Edgar Degas
Le défilé, dit aussi Chevaux
de courses devant les tribunes
Vers 1866-1868
Peinture à l'essence sur papier sur
toile
H. 0,46 ; L. 0,61 m
Le thème des courses
est récurrent dans l'œuvre de
Degas qui puise son inspiration dans la
vie quotidienne de ses contemporains. Il
lui permet de traiter le sujet traditionnel
du cavalier en le transposant dans un cadre
moderne. C'est en effet dans la seconde
moitié du XIXème siècle
que les champs de course deviennent un lieu
de sociabilité très à
la mode. Les bourgeois parisiens tels que
Degas y partagent leur passion pour ce loisir
d'origine britannique et aristocratique.
Degas est également attiré
par ce thème pour les possibilités
qu'il offre d'étudier les formes
et le mouvement. Il est aussi influencé
par divers artistes anglais spécialisés
dans la peinture de courses qui connaissent
alors un vif succès, les représentations
équestres des maîtres anciens
(Uccello, Gozzoli, Van Dyck) ou d'artistes
plus contemporains comme Vernet, Géricault
ou Meissonier.
Datant des années 1866-1868, Le
défilé, également
intitulé Chevaux de courses devant
les tribunes, est l'une des premières
peintures réalisées sur ce
thème. Degas traduit l'atmosphère
d'un champ de courses où seul le
mouvement nerveux du dernier pur-sang permet
de percevoir l'imminence du départ.
Le choix de cet instant, en apparence banal,
manifeste la volonté de réduire
le rôle du "sujet" en tant
que tel dans la peinture. Degas accorde
la primauté à la lumière
et au dessin : il s'intéresse davantage
aux silhouettes des cavaliers et à
leurs montures qu'au départ de la
course.
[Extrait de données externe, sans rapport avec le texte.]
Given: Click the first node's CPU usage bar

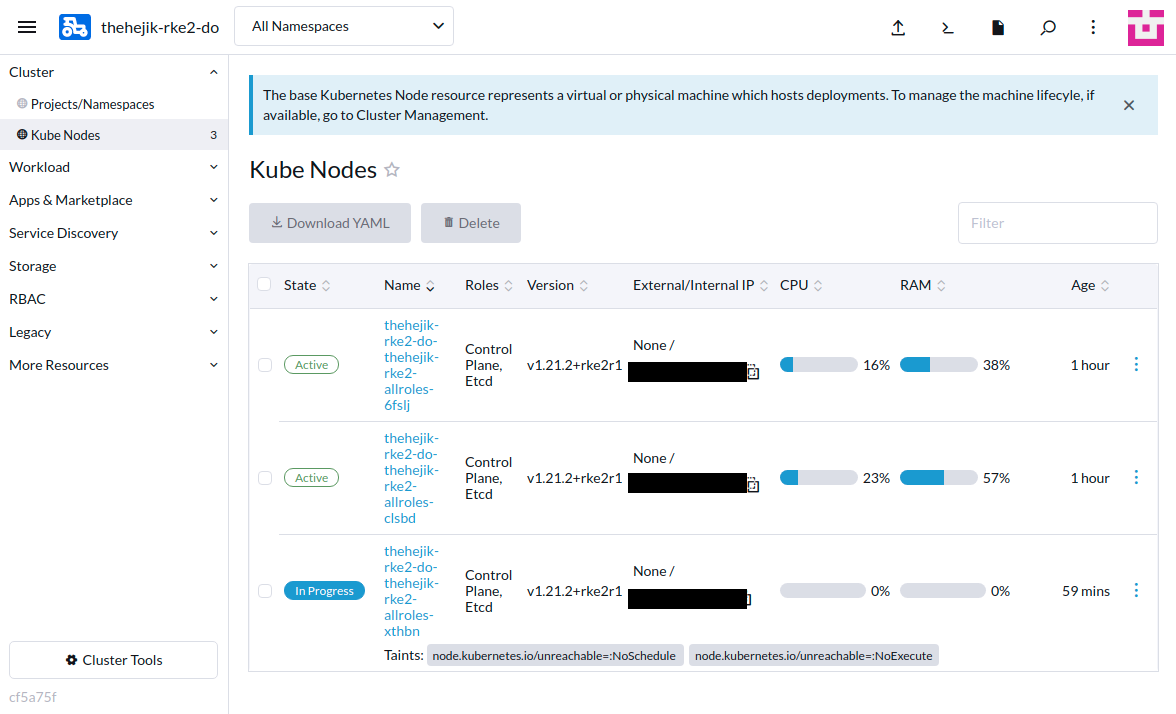Looking at the screenshot, I should pos(818,364).
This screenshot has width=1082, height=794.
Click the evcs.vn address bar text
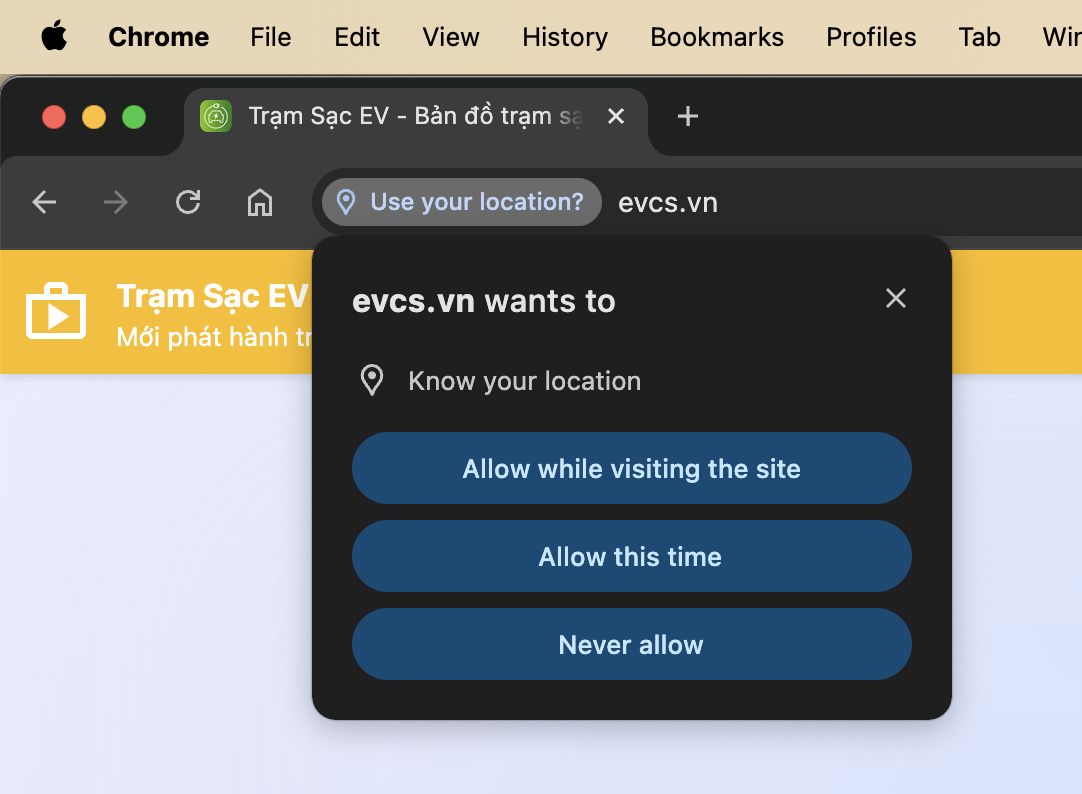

Il néglige volontairement
certains éléments qui permettraient
d'identifier le lieu ou les propriétaires
des chevaux, comme la couleur des casaques.
Les motifs du tableau en diagonale, les
forts contrastes de lumière, notamment
les ombres portées des chevaux, soulignent
encore la perspective jusqu'au point de
fuite situé sensiblement au centre
qui met en valeur le dernier jockey.